A court trying a Frenchman accused of drugging his wife and recruiting dozens of strangers to rape her showed videos of the abuse to the public on Friday in a challenge to several co-defendants who denied to have known that she was unconscious during her actions.

The judge in the southern city of Avignon had nine videos and several photos of the abuse of Gisele Pelicot shown in the courtroom and an adjacent public hall, involving seven of the 50 defendants along with her husband.

Gisele Pelicot, herself present in the courtroom, looked at her phone during the hour and a half of demonstrations as her ex-husband covered his eyes in the dock and several of his co-defendants watched themselves on the screen or stared at the floor.

Gisele Pelicot insisted that the trial be public to raise awareness of drug use in sexual abuse and called for restrictions on showing the images to be lifted.

Judge Roger Arata overturned an earlier decision to hold the screenings behind closed doors and accepted her lawyers' request that the public be present when the pictures were shown.

They were investigated to challenge the statements of some defendants who claimed that they did not know that the victim was unconscious.

However, after the images were shown on Friday, most stood by their defence.

They had previously said they thought they were taking part in a sex game.

After the screenings, one said he had “no memory” of the event. Another said he was “terrorized” by Dominique Pelicot, even though it “doesn’t look like it” from the pictures.

A third said he didn't hear Gisele Pelicot snoring or “hoped she'd wake up at the end.”

– “Finding meaning in suffering” –

Dominique Pelicot filmed much of the abuse against his wife and also carefully recorded the strangers who visited their home, which subsequently helped the police uncover the crimes.

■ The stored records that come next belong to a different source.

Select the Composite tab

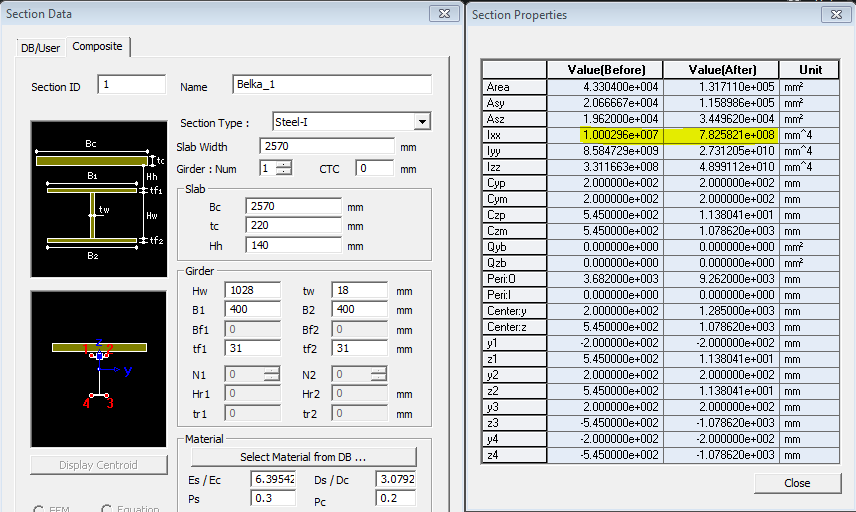coord(98,47)
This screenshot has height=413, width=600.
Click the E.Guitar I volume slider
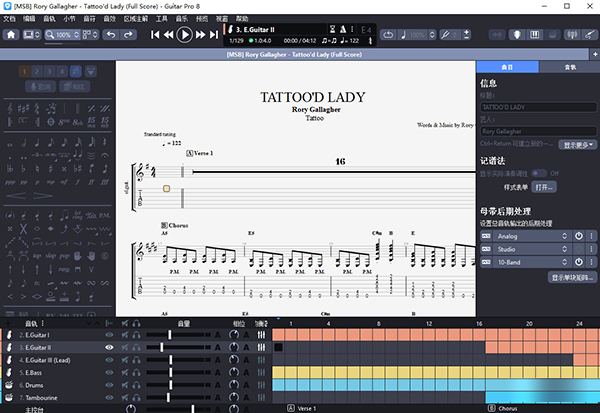pos(168,335)
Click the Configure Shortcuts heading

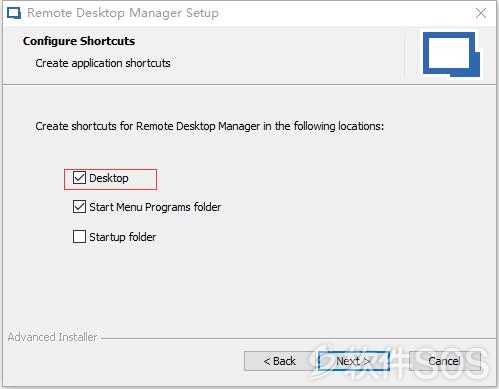point(79,41)
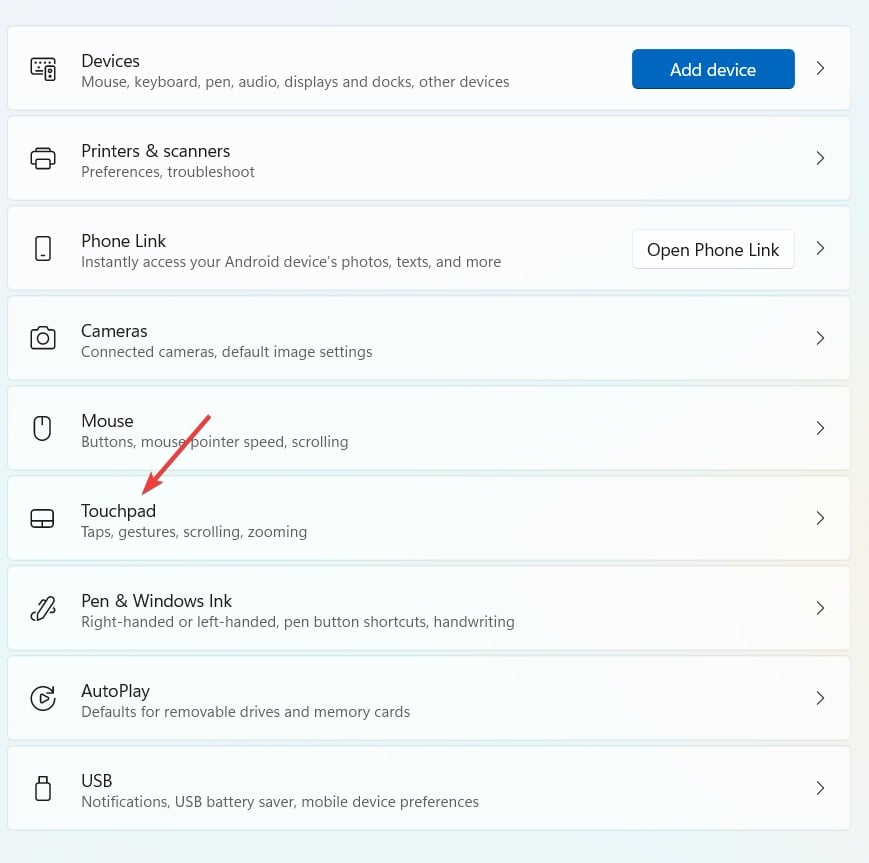869x863 pixels.
Task: Expand the USB settings row chevron
Action: (820, 787)
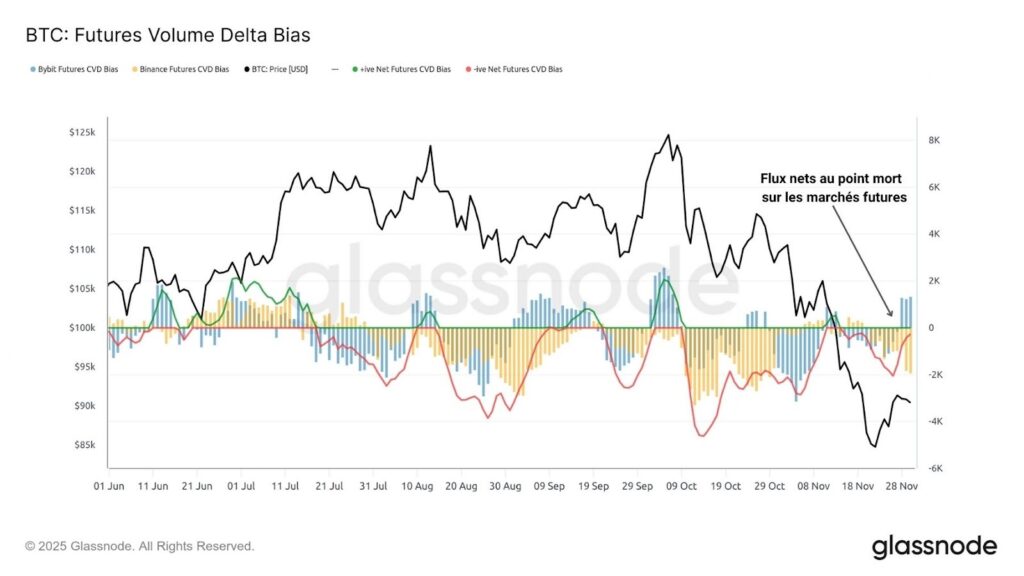Screen dimensions: 1024x576
Task: Click the 10 Aug date on x-axis
Action: coord(417,486)
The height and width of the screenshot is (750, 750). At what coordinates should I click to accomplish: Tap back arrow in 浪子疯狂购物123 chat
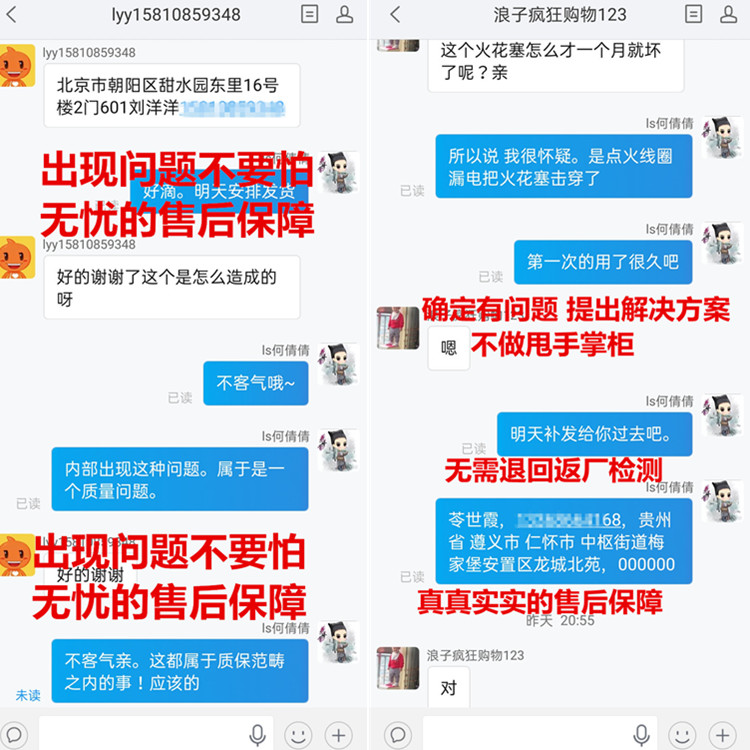coord(395,14)
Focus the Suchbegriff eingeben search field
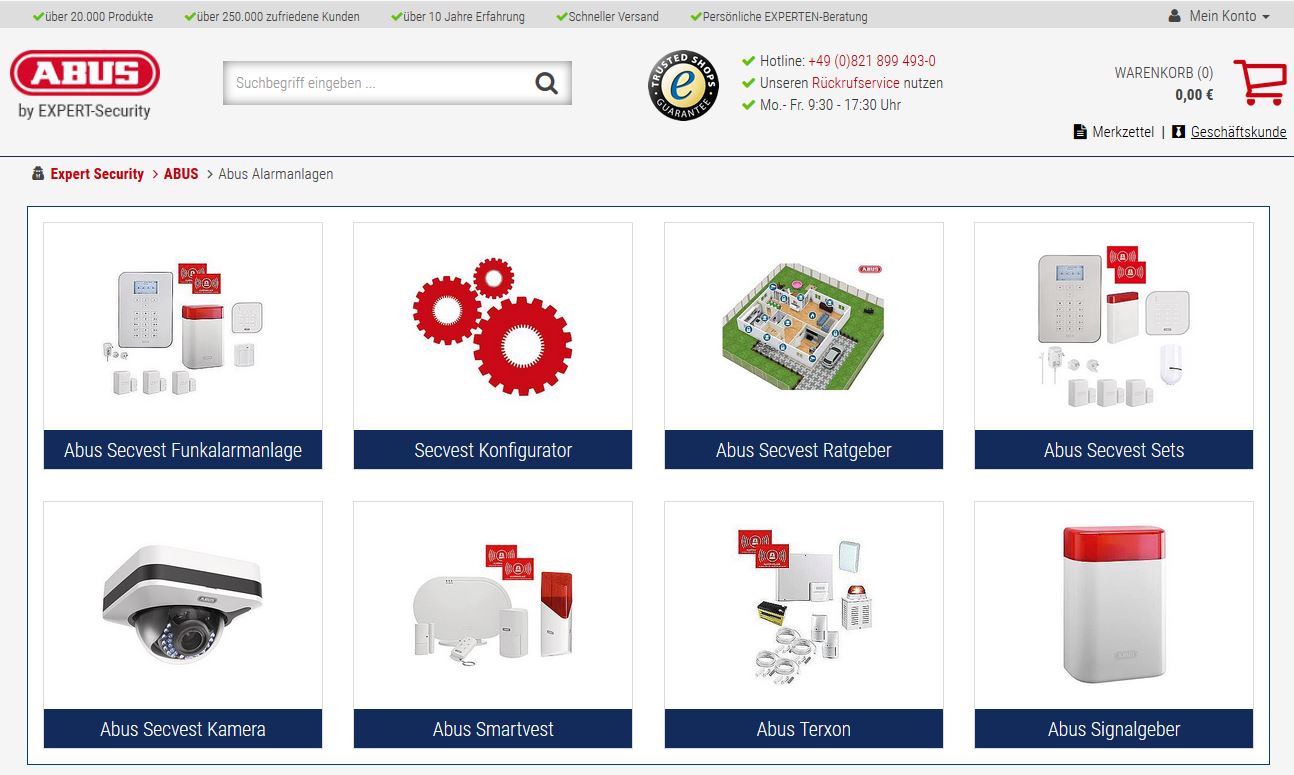The width and height of the screenshot is (1294, 775). (x=380, y=83)
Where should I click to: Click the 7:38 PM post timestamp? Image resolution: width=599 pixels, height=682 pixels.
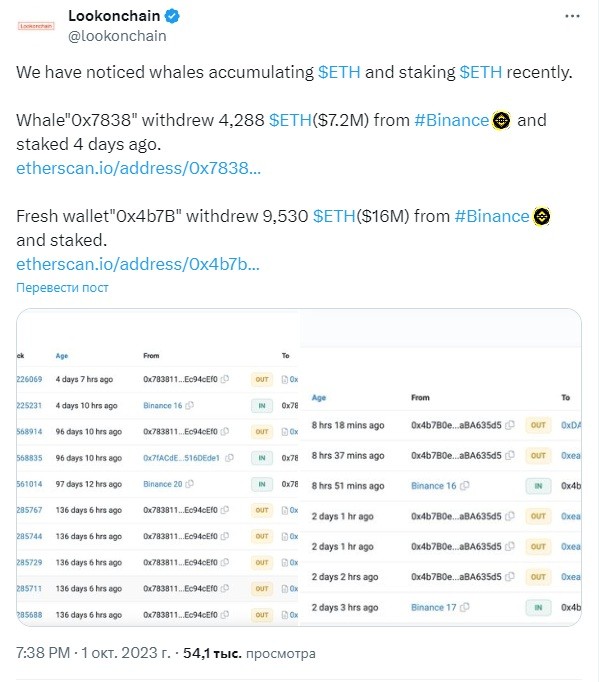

He has admitted to drugging his wife and inviting men to rape her between 2011 and 2020.

Arata ruled that the review of video evidence “would not be systematic” and would only occur when “strictly necessary to uncover the truth” and at the request of one of the parties.

Gisele Pelicot's lawyer Stephane Babonneau said the verdict was a “victory” but “a victory in a battle that should not have been fought.”

Gisele Pelicot's willingness to highlight her suffering has won widespread recognition and made her a feminist icon in France.

“It’s too late for Gisele Pelicot. The damage is done,” Babonneau said.

“But if these same hearings, by making them public, help prevent other women from having to go through something like this, then she will find meaning in her suffering.”

– Accidental Rape Argument –

The trial is currently hearing testimony from the men accused of responding to Dominique Pelicot's demands and raping Gisele Pelicot.

Forty-nine other men are accused of raping or attempting to rape Gisele Pelicot. Another admitted to sedating his own wife so that he and Dominique Pelicot could sexually abuse her.

Some attorneys for the other 50 defendants declined to review video evidence.

“Justice doesn’t need this to proceed. “What is the point of these disgusting demonstrations?” said lawyer Olivier Lantelme.

But for Antoine Camus, another lawyer on Gisele Pelicot's team, the videos serve to “derail the accidental rape argument.”

“It was really a question of hatred of women,” he said.

Each defendant contributed “in their own little way to this banality of rape, to this banality of evil,” he said.

Beatrice Zavarro, Dominique Pelicot's lawyer who previously supported the screening of the videos, did not comment on the matter on Friday.

The trial is expected to last until December.